- [PROBLEM DESCRIPTION]: Could you restate the whole listing word for word?

- [SUPPLIED RECORDS]:
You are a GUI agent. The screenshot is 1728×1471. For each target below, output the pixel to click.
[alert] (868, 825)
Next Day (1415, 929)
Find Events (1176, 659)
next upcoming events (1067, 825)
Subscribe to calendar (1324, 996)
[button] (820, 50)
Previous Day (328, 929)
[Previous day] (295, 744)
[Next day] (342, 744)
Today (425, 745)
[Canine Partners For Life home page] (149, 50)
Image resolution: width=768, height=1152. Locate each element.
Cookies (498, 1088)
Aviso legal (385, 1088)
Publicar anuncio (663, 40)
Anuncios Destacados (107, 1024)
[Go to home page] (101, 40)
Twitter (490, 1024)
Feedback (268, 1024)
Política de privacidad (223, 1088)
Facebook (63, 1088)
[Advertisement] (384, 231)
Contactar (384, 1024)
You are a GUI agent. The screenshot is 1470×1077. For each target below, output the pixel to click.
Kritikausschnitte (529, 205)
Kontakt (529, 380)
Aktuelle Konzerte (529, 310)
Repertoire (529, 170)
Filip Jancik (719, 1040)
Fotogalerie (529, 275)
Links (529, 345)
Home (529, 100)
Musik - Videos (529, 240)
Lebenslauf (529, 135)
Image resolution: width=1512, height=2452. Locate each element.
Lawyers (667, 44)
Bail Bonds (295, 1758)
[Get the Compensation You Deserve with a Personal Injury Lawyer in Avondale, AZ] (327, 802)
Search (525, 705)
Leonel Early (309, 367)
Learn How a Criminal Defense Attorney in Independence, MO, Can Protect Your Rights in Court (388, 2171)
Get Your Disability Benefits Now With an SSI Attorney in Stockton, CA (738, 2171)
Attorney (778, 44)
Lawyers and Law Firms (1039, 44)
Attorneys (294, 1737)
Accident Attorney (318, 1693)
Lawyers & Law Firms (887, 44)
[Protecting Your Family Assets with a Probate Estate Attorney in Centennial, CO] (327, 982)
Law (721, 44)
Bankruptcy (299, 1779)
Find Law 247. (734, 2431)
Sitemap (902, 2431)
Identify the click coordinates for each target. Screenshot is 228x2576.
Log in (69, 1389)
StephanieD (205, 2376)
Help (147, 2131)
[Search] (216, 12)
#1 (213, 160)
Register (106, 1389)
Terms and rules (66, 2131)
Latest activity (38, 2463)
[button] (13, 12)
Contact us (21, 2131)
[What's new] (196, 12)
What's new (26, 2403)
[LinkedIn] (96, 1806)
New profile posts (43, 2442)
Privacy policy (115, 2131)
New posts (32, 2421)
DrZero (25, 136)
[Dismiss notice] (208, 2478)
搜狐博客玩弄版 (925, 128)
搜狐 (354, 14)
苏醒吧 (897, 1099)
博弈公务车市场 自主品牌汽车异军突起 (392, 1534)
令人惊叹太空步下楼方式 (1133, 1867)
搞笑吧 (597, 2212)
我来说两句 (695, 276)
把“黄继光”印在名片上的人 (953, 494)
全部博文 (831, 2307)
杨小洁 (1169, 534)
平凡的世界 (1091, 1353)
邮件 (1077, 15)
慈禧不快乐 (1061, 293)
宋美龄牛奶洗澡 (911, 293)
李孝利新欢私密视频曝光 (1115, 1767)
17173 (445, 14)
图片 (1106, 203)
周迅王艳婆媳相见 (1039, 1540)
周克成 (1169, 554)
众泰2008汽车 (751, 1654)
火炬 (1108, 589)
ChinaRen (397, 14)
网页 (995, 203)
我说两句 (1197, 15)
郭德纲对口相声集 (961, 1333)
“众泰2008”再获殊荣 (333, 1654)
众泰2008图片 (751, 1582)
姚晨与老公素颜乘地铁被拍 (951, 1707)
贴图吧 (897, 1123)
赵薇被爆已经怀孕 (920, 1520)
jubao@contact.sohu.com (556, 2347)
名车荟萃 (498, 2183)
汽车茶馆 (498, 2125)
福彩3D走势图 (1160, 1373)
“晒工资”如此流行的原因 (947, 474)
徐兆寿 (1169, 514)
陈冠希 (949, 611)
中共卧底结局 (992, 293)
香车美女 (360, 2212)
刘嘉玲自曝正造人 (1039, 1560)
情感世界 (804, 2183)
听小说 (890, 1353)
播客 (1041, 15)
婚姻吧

- [RESPONSE]:
You are a GUI agent. The screenshot is 1728×1471. For each target below, output the pixel to click.
[alert] (868, 825)
Next Day (1415, 929)
Find Events (1176, 659)
next upcoming events (1067, 825)
Subscribe to calendar (1324, 996)
[button] (820, 50)
Previous Day (328, 929)
[Previous day] (295, 744)
[Next day] (342, 744)
Today (425, 745)
[Canine Partners For Life home page] (149, 50)
Image resolution: width=768, height=1152. Locate each element.
Cookies (498, 1088)
Aviso legal (385, 1088)
Publicar anuncio (663, 40)
Anuncios Destacados (107, 1024)
[Go to home page] (101, 40)
Twitter (490, 1024)
Feedback (268, 1024)
Política de privacidad (223, 1088)
Facebook (63, 1088)
[Advertisement] (384, 231)
Contactar (384, 1024)
You are a GUI agent. The screenshot is 1470×1077. For each target below, output the pixel to click.
Kritikausschnitte (529, 205)
Kontakt (529, 380)
Aktuelle Konzerte (529, 310)
Repertoire (529, 170)
Filip Jancik (719, 1040)
Fotogalerie (529, 275)
Links (529, 345)
Home (529, 100)
Musik - Videos (529, 240)
Lebenslauf (529, 135)
Image resolution: width=1512, height=2452. Locate each element.
Lawyers (667, 44)
Bail Bonds (295, 1758)
[Get the Compensation You Deserve with a Personal Injury Lawyer in Avondale, AZ] (327, 802)
Search (525, 705)
Leonel Early (309, 367)
Learn How a Criminal Defense Attorney in Independence, MO, Can Protect Your Rights in Court (388, 2171)
Get Your Disability Benefits Now With an SSI Attorney in Stockton, CA (738, 2171)
Attorney (778, 44)
Lawyers and Law Firms (1039, 44)
Attorneys (294, 1737)
Accident Attorney (318, 1693)
Lawyers & Law Firms (887, 44)
[Protecting Your Family Assets with a Probate Estate Attorney in Centennial, CO] (327, 982)
Law (721, 44)
Bankruptcy (299, 1779)
Find Law 247. (734, 2431)
Sitemap (902, 2431)
Identify the click coordinates for each target. Screenshot is 228x2576.
Log in (69, 1389)
StephanieD (205, 2376)
Help (147, 2131)
[Search] (216, 12)
#1 (213, 160)
Register (106, 1389)
Terms and rules (66, 2131)
Latest activity (38, 2463)
[button] (13, 12)
Contact us (21, 2131)
[What's new] (196, 12)
What's new (26, 2403)
[LinkedIn] (96, 1806)
New profile posts (43, 2442)
Privacy policy (115, 2131)
New posts (32, 2421)
DrZero (25, 136)
[Dismiss notice] (208, 2478)
搜狐博客玩弄版 (925, 128)
搜狐 (354, 14)
苏醒吧 (897, 1099)
博弈公务车市场 自主品牌汽车异军突起 (392, 1534)
令人惊叹太空步下楼方式 (1133, 1867)
搞笑吧 (597, 2212)
我来说两句 (695, 276)
把“黄继光”印在名片上的人 (953, 494)
全部博文 (831, 2307)
杨小洁 (1169, 534)
平凡的世界 (1091, 1353)
邮件 (1077, 15)
慈禧不快乐 (1061, 293)
宋美龄牛奶洗澡 (911, 293)
李孝利新欢私密视频曝光 (1115, 1767)
17173 (445, 14)
图片 (1106, 203)
周迅王艳婆媳相见 (1039, 1540)
周克成 (1169, 554)
众泰2008汽车 (751, 1654)
火炬 (1108, 589)
ChinaRen (397, 14)
网页 (995, 203)
我说两句 (1197, 15)
郭德纲对口相声集 (961, 1333)
“众泰2008”再获殊荣 (333, 1654)
众泰2008图片 (751, 1582)
姚晨与老公素颜乘地铁被拍 (951, 1707)
贴图吧 (897, 1123)
赵薇被爆已经怀孕 (920, 1520)
jubao@contact.sohu.com (556, 2347)
名车荟萃 (498, 2183)
汽车茶馆 (498, 2125)
福彩3D走势图 (1160, 1373)
“晒工资”如此流行的原因 (947, 474)
徐兆寿 (1169, 514)
陈冠希 (949, 611)
中共卧底结局 (992, 293)
香车美女 (360, 2212)
刘嘉玲自曝正造人 (1039, 1560)
情感世界 (804, 2183)
听小说 (890, 1353)
播客 (1041, 15)
婚姻吧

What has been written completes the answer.